É como se fosse uma ratoeira! Mas só que a presa não é um rato, mas sim o mosquito Aedes aegypti. Estamos falando de uma armadilha impressa em 3D, feita de material biodegradável, que atrai o mosquito e infecta ele com um fungo que reduz seu tempo de vida e sua capacidade de transmitir doenças.
O dispositivo foi criado pela startup Wasi Biotech para ajudar no combate ao mosquito que é o principal vetor de transmissão de doenças como dengue e Zika. Dados do Ministério da Saúde dão conta que só no ano passado foram registrados mais de 1 milhão e 600 mil casos de dengue no Brasil e 1793 mortes confirmadas.

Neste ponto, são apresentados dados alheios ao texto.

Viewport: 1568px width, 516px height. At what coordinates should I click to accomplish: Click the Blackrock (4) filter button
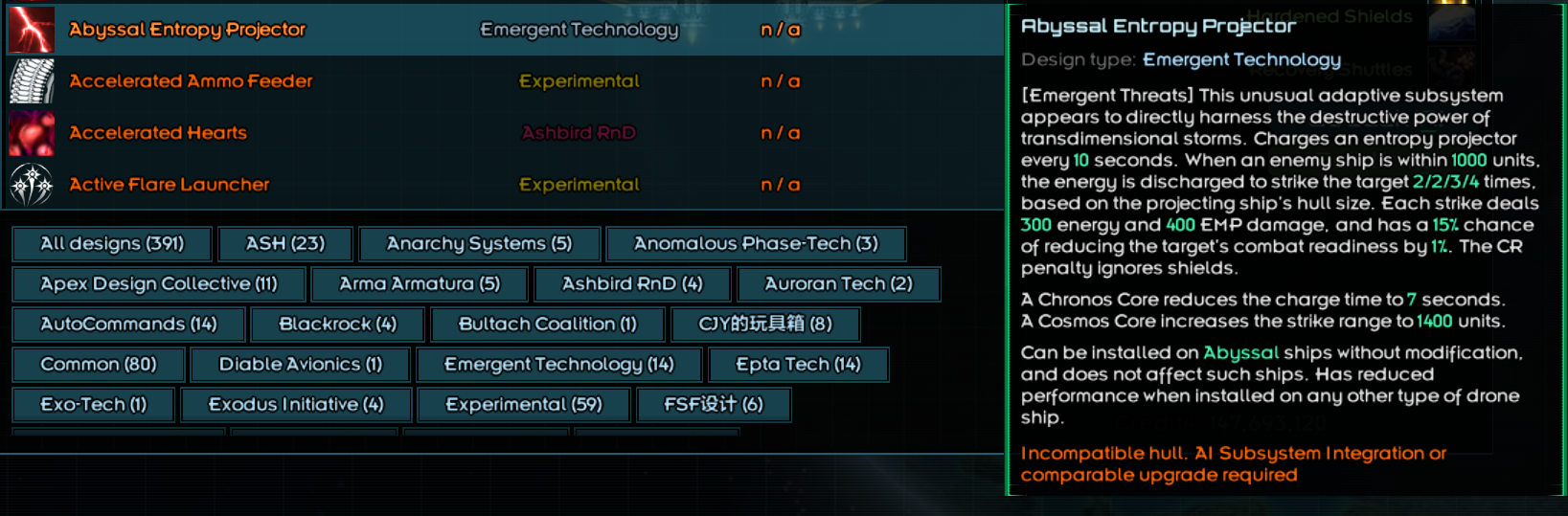(x=337, y=325)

Neste episódio do podcast de Biotech and Health, Camila Pepe e Carolina Abelin conversam com o professor e doutor em Engenharia da Produção e Sistemas, Ivo Sócrates Moraes, um dos criadores da ferramenta.

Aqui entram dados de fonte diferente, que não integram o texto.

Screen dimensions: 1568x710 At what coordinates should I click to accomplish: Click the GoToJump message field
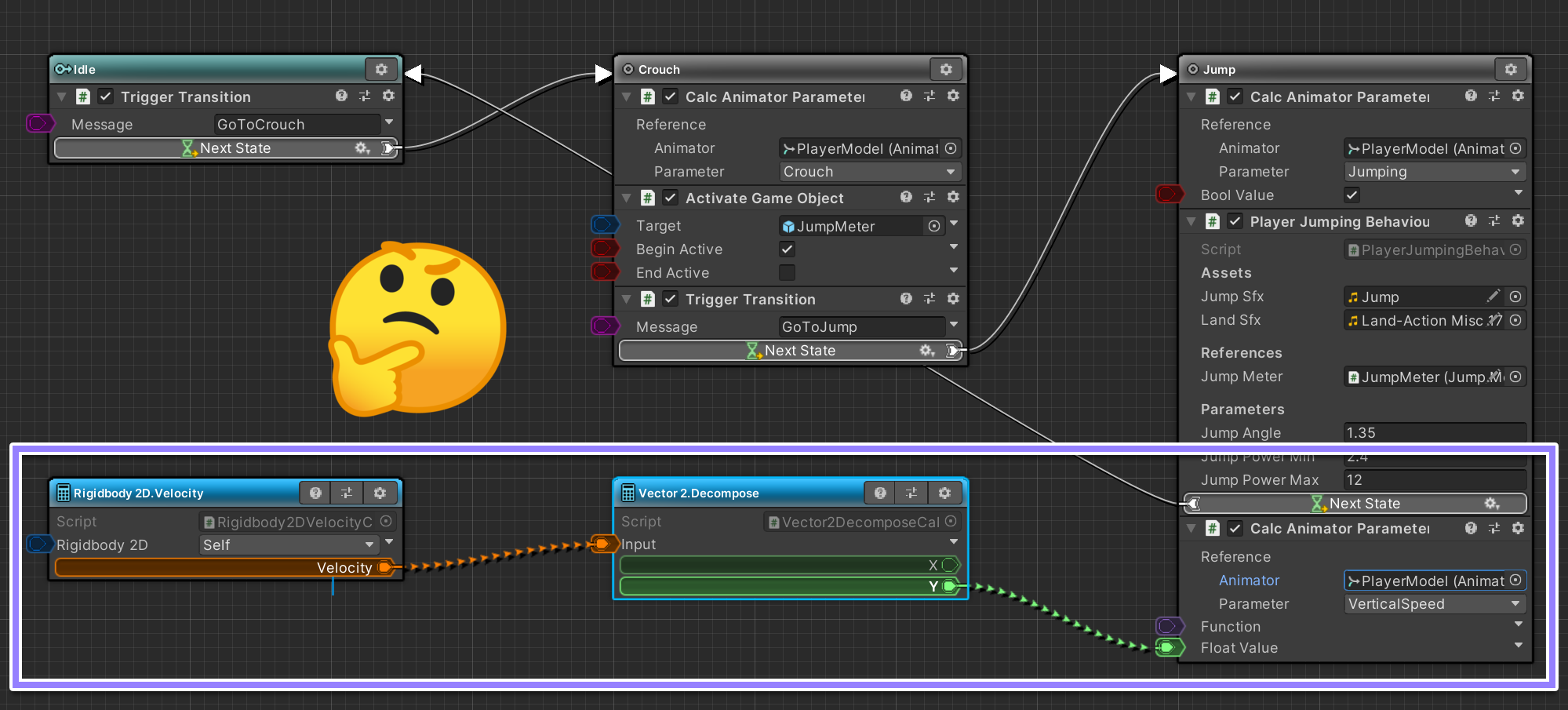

Ivo explica como foi para desenvolver a armadilha, como ela funciona e seus benefícios, já que a expectativa de vida do mosquito infectado diminui em 83%. A tecnologia ainda está em fase de validação com um projeto-piloto em Paraíso do Tocantins, mas a expectativa é escalar essa solução, especialmente focando em parcerias B2G (Business-to-Government): modelo de negócios em que empresas privadas vendem produtos ou serviços para órgãos, ministérios ou autarquias governamentais.